** Task goal **
All of the records below are to be printed exactly; the pictures are to be left out.

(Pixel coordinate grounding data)
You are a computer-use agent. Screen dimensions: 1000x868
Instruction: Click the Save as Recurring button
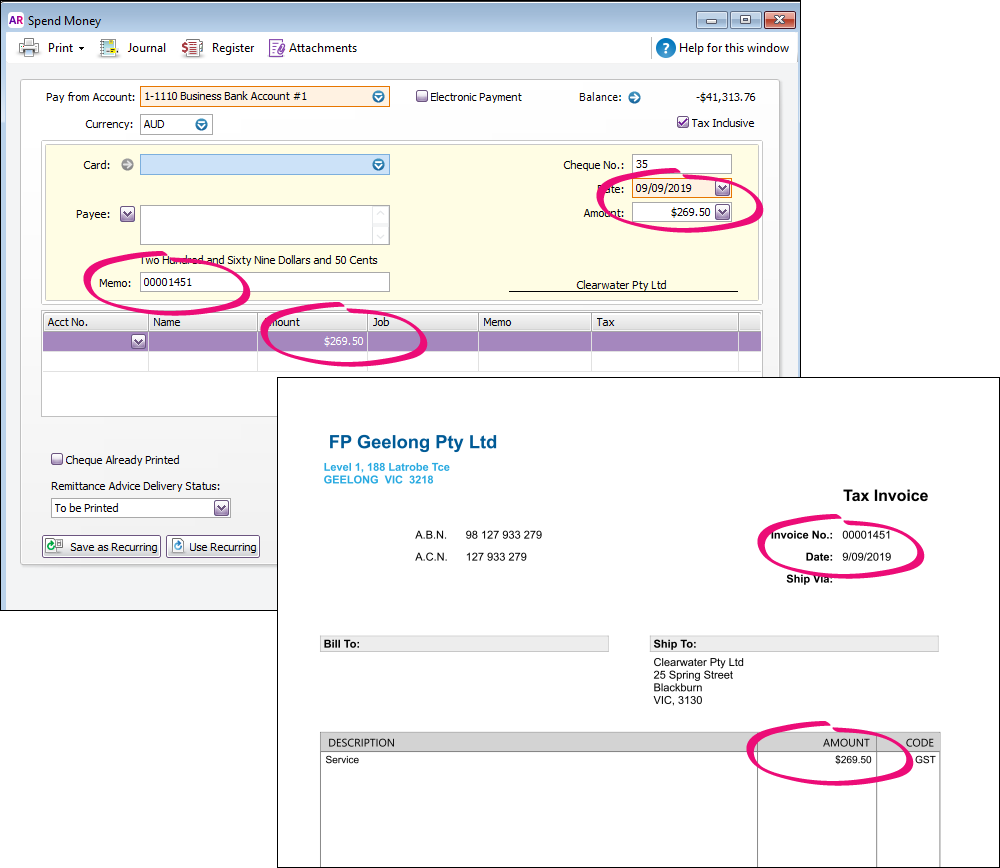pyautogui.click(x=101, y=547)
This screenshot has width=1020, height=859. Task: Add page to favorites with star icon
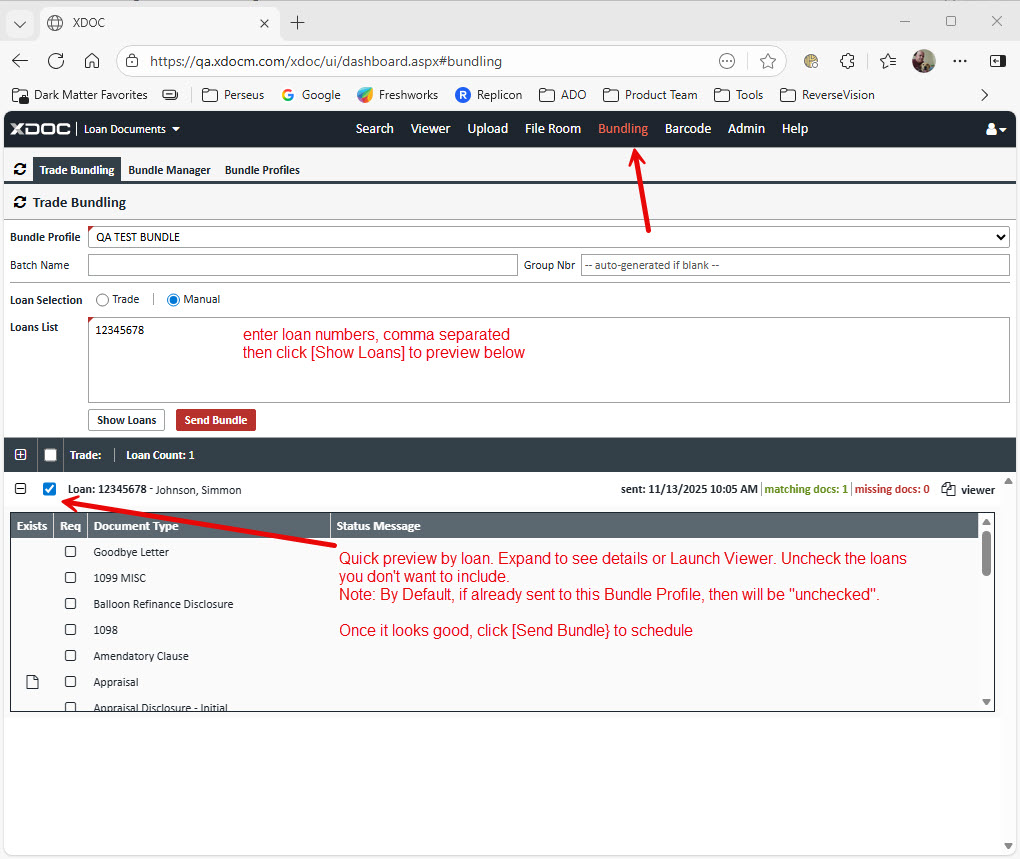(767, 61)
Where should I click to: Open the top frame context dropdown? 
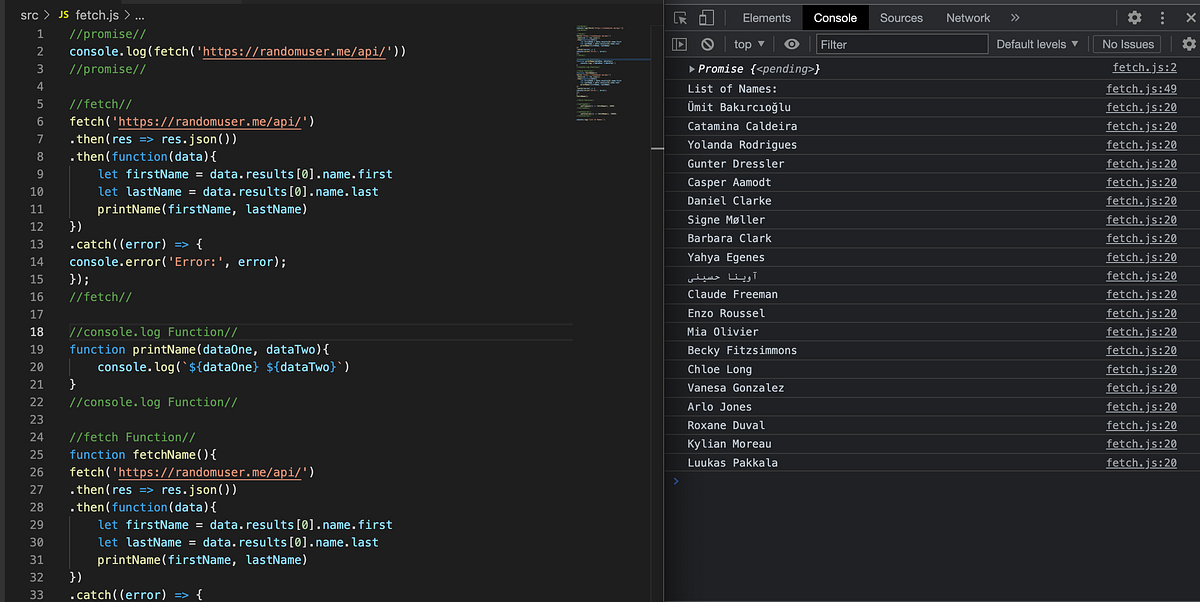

** The completed task **
You are a computer-use agent. Screen dimensions: 1000x868
Instruction: Click the Save as Recurring button
pyautogui.click(x=101, y=547)
This screenshot has width=1020, height=859. Task: Add page to favorites with star icon
(767, 61)
Where should I click to: Open the top frame context dropdown? 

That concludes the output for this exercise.